HC Deb 17 November 1982 vol 32 cc262-3
4. Mr. Dewar

asked the Secretary of State for Scotland how many people are registered as unemployed in Scotland at the latest convenient date whose last recorded job was in the construction industry.

Mr. Allan Stewart

On 13 May 1982, the last date on which an industrial analysis of the unemployment register was undertaken, 46,521 people who had last worked in the construction industry were registered as unemployed in Scotland.

Mr. Dewar

Does the Minister accept that it is crazy to have a policy that combines unacceptably high unemployment in the construction industry with a miserably inadequate building programme? Does he further accept that it is not good enough for him to suggest in a rather frantic and cosmetic manner that there should be an increase in expenditure, at the fag end of the year, under the house improvement programme? That is no substitute unless he is prepared to do something about the revenue implications of an increased capital spending programme.

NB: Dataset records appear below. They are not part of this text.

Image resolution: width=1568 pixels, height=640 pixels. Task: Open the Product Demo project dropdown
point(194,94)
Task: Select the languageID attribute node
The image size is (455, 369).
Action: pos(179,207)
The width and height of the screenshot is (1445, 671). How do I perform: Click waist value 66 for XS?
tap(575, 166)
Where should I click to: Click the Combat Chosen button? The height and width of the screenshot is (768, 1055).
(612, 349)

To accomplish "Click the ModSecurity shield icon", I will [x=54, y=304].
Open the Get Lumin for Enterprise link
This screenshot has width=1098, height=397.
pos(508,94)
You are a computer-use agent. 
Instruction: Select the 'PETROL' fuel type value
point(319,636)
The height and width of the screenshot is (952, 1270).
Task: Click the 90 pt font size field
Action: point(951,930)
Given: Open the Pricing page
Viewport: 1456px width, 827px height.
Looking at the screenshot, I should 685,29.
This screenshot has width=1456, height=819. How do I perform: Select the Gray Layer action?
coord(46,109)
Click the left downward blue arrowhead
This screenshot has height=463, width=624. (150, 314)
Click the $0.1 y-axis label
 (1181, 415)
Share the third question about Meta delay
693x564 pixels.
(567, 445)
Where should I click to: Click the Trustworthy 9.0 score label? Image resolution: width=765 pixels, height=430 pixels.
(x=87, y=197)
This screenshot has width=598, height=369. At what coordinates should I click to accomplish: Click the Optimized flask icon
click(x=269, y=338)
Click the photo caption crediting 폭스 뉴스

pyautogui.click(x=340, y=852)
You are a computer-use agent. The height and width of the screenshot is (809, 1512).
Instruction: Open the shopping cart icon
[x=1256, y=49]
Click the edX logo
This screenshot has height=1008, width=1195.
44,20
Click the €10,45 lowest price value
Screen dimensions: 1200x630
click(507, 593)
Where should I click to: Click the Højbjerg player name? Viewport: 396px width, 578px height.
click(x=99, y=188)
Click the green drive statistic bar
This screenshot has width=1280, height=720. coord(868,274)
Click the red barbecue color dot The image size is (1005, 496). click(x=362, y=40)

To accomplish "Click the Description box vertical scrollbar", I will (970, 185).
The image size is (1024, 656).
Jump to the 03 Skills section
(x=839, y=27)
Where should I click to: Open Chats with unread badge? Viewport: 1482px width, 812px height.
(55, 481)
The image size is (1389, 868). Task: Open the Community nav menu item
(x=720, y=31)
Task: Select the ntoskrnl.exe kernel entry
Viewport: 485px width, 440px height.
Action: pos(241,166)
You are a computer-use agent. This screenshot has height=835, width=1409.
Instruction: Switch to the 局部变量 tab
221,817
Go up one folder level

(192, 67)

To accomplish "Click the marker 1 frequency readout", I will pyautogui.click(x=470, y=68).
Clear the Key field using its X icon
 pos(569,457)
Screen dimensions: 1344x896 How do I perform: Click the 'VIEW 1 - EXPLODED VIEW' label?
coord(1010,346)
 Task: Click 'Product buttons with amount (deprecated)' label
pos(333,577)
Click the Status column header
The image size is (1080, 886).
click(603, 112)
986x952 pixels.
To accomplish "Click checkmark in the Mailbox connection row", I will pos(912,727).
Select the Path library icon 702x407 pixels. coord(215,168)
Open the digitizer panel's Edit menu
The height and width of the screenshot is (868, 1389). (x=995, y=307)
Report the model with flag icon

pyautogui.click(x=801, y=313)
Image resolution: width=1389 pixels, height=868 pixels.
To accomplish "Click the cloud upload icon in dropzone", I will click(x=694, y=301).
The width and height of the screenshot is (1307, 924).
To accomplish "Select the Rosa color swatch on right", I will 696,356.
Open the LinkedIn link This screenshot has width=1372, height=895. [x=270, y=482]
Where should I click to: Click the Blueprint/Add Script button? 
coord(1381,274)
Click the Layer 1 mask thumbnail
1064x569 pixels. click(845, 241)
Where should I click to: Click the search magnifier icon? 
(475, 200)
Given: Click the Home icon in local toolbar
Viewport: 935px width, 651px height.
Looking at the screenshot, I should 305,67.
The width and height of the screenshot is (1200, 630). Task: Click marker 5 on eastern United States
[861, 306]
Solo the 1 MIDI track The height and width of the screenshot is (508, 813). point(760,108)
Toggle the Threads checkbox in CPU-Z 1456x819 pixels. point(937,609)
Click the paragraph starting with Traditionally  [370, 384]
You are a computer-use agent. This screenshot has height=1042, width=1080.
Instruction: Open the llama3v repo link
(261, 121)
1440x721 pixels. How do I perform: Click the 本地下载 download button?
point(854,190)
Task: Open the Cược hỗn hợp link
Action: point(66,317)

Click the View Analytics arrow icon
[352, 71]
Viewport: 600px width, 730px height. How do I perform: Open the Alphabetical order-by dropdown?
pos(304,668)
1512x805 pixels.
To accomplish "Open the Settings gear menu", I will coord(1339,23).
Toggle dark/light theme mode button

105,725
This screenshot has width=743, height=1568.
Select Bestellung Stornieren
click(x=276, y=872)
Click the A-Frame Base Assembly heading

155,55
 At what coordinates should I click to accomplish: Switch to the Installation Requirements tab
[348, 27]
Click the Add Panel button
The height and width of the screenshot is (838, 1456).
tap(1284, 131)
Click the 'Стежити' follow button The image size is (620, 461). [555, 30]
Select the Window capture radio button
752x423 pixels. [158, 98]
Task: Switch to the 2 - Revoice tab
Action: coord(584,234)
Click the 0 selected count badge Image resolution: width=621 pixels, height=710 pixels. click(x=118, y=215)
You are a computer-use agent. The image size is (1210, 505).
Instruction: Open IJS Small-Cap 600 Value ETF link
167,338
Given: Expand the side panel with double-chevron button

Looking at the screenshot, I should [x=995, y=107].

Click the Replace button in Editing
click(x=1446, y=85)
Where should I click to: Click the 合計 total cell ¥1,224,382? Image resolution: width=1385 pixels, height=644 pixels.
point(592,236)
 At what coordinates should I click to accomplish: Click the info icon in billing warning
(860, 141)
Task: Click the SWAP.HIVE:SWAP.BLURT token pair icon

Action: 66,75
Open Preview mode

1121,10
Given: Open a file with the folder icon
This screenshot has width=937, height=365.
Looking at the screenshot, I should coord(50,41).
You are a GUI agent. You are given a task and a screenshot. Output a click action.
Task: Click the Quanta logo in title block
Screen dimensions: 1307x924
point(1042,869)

Did the Minister hear the Tory leader of the Lothian regional council make that point forcefully on Scottish television and say that he had two brand new old people's homes in Lothian into which he could not put a single person because he could not make the necessary provision from his revenue budget? Will the Minister do something about that?

Mr. Stewart

The construction industry will benefit substantially from the recent success of the Government's counter-inflation policy in reducing interest rates and the national insurance surcharge. We are defending the capital programme. If the hon. Member for Glasgow, Garscadden (Mr. Dewar) is worried, he should take up with his friends in local Labour authorities the fact that the Scottish construction industry has been deprived of more than £50 million of capital spending because of their rate fund contribution policy.

Mr. Russell Johnston

Would it be a sensible, if modest, contribution to the problems of the construction industry, as well as making good conservation sense, for the Government to increase the grant for house insulation for old-age pensioners from 90 to 100 per cent.?

Mr. Stewart

There are arguments against 100 per cent. grants, as I am sure the hon. Gentleman will appreciate. I emphasise what the Government have done about improvement grants. We have lifted the spending limits on improvement grants for the remainder of the financial year. The hon. Member for Garscadden described that as cosmetic, but those who benefit will not see it in the same light.

Mr. Myles

Will my hon. Friend have a word with our right hon. and learned Friend the Chancellor of the Exchequer and urge him to make all employment tax deductible, so that workers who were formerly employed in the construction industry might obtain a job in personal employment?

Mr. Stewart

I am sure that my hon. Friend is more than capable of making his own representations to the Chancellor.

Mr. Tom Clarke

Is it not outrageous that the Prime Minister should have given the impression last week that local authorities in Scotland have not chosen to use all of their capital allowance, and that the Minister should seek to add to that confusion today? Will the Minister use his influence to obtain a reasonable capital allowance for local authorities, coupled with the necessary revenue approval, so that jobs can be made available?

Mr. Stewart

The hon. Member has not followed the Scottish announcements. We have made it clear that the serious underspending problem in England is not paralleled north of the border. We have also brought forward a series of measures on general capital allocation and on non-housing revenue account to assist local authorities to meet the resources made available to them.

Mr. McQuarrie

Does my hon. Friend agree that the construction industry is always the first to feel the recession and the first to get out of it? Does he accept that the recent announcement by the oil companies at Sullom Voe and St. Fergus, headed by Total Oil, will involve the engagement of 3,000 construction workers during the next year, which will be an added advantage for the construction industry in Scotland?

Mr. Younger

My hon. Friend is right to point to the importance of oil industry developments for the construction industry in Scotland. I am sure that the Scottish construction industry is well able to meet these challenges.